Published by Maeght, circa 1956, this work is part of a series of lithographs and etchings that were based upon Braque's original watercolors, gouaches and paintings. Braque was very involved in the printing process, overseeing the lithographer and correcting the proofs when necessary. The work is numbered 22/300 in pencil. This work contains a guaranteed authentic signature by Braque, 'G. Braque,' in pencil in the lower right. The piece also contains the publisher's blindstamp, 'Maeght Editeur' in the lower left.
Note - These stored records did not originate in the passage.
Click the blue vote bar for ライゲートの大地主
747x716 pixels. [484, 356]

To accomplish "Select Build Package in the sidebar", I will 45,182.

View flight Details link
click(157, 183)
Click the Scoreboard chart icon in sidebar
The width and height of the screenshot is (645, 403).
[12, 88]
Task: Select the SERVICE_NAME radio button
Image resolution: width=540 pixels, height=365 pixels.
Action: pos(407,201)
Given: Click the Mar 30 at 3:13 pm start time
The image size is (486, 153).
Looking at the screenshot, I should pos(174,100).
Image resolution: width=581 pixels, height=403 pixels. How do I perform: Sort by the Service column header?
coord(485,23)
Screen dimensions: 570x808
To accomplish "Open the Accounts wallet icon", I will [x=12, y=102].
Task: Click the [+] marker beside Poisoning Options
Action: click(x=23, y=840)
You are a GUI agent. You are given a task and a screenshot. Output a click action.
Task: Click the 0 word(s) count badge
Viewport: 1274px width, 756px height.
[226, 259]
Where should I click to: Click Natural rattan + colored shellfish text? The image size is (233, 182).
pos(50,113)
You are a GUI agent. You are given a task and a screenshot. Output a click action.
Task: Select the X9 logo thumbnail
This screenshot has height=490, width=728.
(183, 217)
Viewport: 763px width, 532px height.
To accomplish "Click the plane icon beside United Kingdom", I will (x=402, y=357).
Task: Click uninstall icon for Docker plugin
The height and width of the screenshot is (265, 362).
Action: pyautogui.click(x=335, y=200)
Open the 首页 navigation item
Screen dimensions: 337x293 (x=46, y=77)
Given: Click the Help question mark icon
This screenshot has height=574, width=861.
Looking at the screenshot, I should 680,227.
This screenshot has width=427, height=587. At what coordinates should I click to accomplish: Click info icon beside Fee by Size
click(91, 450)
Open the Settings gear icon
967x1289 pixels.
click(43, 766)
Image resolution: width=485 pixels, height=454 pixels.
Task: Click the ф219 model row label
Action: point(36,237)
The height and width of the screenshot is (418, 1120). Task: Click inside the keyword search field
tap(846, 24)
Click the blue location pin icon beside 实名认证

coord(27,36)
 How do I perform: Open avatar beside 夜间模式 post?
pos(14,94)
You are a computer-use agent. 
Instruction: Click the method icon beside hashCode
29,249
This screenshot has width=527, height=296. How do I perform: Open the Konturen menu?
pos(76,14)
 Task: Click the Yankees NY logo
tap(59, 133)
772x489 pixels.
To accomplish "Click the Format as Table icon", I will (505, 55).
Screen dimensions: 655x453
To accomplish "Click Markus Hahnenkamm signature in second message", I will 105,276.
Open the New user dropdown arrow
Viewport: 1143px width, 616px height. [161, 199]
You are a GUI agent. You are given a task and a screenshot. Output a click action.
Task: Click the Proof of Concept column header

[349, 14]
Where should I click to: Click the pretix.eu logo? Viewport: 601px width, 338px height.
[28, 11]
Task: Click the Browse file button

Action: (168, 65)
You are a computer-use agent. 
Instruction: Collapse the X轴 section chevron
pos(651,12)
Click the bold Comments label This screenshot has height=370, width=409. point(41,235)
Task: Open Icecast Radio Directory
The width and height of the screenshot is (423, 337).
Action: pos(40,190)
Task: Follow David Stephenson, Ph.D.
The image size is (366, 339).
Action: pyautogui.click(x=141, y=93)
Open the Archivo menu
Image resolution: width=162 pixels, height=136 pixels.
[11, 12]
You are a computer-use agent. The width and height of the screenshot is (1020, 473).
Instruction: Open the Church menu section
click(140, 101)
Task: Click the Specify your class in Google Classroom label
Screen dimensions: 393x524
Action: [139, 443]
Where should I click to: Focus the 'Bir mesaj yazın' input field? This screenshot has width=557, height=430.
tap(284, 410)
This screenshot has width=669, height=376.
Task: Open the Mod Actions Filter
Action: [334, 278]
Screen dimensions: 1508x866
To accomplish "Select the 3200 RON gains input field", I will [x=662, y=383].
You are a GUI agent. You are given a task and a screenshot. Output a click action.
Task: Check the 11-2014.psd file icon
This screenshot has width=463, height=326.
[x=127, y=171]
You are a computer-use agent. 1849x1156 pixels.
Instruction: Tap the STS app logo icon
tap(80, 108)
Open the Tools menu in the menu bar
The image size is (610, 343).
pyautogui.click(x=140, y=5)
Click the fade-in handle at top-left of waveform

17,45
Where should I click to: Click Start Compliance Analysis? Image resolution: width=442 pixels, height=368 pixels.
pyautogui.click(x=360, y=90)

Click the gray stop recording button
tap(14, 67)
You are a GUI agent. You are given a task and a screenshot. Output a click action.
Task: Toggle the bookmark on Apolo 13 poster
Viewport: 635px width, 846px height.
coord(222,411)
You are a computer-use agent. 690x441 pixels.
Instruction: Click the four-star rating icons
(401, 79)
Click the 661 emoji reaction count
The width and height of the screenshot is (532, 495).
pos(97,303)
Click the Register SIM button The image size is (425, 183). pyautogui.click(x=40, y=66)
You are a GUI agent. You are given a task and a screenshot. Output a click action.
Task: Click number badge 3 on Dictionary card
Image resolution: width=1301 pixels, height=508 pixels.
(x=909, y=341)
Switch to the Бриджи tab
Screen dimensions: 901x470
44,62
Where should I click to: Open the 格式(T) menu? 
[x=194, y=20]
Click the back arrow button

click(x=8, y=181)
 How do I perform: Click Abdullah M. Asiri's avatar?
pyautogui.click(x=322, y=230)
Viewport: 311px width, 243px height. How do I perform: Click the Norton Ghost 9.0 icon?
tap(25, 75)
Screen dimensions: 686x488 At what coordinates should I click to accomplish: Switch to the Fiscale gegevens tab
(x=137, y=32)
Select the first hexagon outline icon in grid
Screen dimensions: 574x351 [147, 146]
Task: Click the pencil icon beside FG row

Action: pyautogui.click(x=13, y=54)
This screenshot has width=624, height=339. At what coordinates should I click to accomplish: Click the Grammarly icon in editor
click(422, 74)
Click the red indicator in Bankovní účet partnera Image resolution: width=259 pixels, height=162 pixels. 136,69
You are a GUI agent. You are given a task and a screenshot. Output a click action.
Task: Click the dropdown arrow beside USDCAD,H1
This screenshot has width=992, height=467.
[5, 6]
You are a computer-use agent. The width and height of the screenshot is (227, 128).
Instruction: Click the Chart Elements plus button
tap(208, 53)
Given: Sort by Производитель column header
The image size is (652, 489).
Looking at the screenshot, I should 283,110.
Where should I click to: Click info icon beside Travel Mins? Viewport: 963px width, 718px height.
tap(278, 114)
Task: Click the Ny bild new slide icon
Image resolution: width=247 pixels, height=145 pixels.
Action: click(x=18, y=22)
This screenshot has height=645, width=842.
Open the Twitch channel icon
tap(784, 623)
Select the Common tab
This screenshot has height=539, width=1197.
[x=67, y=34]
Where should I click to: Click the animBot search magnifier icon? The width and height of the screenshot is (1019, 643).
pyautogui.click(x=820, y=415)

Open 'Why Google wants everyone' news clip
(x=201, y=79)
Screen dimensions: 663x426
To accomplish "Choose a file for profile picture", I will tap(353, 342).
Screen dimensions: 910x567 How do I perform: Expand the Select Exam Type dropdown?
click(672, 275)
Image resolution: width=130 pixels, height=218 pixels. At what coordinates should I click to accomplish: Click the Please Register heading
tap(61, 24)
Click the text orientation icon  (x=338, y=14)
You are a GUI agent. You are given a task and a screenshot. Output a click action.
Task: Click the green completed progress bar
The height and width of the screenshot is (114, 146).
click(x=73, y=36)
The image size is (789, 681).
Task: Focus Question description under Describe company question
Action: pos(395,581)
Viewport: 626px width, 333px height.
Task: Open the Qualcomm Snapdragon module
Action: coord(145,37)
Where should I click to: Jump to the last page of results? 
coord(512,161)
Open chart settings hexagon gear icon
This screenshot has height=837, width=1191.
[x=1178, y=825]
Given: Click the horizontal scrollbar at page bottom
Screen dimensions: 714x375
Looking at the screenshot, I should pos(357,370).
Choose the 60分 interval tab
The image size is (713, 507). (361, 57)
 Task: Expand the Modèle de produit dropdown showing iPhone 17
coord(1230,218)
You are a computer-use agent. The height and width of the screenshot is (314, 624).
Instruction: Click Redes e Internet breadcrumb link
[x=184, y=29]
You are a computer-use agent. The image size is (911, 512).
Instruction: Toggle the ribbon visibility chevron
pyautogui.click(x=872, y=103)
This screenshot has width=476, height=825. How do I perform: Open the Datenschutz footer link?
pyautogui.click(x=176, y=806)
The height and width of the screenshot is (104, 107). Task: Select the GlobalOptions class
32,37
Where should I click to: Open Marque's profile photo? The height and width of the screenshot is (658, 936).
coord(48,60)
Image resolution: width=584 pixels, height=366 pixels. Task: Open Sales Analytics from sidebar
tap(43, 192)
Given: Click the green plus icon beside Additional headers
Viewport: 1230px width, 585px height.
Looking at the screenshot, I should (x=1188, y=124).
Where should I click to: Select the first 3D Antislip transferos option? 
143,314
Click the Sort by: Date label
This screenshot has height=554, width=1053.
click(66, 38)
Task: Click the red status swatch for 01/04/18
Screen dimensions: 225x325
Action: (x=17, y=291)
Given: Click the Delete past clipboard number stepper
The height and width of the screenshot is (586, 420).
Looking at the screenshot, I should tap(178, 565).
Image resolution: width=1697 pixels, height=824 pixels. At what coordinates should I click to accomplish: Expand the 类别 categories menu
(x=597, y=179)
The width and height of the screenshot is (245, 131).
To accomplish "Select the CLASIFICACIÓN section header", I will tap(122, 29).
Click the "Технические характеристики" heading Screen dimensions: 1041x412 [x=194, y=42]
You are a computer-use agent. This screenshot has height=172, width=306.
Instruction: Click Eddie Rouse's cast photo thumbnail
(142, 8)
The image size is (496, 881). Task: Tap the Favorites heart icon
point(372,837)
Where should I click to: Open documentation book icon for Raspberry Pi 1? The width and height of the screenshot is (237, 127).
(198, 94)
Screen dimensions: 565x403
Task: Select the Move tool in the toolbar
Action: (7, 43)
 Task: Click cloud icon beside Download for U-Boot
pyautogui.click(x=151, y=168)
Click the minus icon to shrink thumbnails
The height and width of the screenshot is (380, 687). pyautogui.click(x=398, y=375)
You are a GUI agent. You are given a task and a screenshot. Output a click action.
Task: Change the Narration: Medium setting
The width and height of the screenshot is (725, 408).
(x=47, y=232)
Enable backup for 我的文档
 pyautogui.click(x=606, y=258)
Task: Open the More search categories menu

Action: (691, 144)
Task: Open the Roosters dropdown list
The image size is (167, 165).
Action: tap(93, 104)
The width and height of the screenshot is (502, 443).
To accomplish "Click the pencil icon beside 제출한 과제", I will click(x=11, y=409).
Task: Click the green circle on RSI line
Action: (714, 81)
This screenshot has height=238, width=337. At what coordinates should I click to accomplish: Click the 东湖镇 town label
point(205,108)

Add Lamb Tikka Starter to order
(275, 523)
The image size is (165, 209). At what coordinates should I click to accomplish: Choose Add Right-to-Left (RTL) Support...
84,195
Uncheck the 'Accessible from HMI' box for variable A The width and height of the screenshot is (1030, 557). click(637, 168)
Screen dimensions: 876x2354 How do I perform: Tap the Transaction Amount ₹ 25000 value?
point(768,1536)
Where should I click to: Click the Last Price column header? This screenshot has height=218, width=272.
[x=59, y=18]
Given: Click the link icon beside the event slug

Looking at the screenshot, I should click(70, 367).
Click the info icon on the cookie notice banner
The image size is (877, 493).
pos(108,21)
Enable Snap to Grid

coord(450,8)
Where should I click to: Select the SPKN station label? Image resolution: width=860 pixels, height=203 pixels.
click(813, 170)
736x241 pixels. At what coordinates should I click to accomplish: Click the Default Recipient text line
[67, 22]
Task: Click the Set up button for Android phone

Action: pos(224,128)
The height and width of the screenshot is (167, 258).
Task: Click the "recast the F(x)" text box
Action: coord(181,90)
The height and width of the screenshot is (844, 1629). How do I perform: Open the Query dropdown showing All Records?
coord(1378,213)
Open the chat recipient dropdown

Of Braque's later bird series, Braque scholar Edwin Mullins states, "In the simplest possible manner the metaphysical and the physical merge in these last paintings of birds and sky. Horizon, sky, cosmic space even, are now tactile as formerly Braque had made a jug or a lemon tactile; yet the bird that wings across these clotted skies remains an unreal and insubstantial thing, an image from a dream…In Bird Returning to its Nest [the work from which Bird and Its Nest was inspired], which Braque chose to represent him at the World Fair of 1958, the light and dark areas are reversed, the sky now being a deep brown impasto which even more strongly emphasizes its material nature, while the bird gliding across it is pale buff" (Mullins, 199-200).
Catalogue Raisonné & COA:
1) Vallier, Dora; Braque: The Complete Graphics Catalogue Raisonné, 1982. Listed and illustrated as Maeght, no. 1024 on pg. 294.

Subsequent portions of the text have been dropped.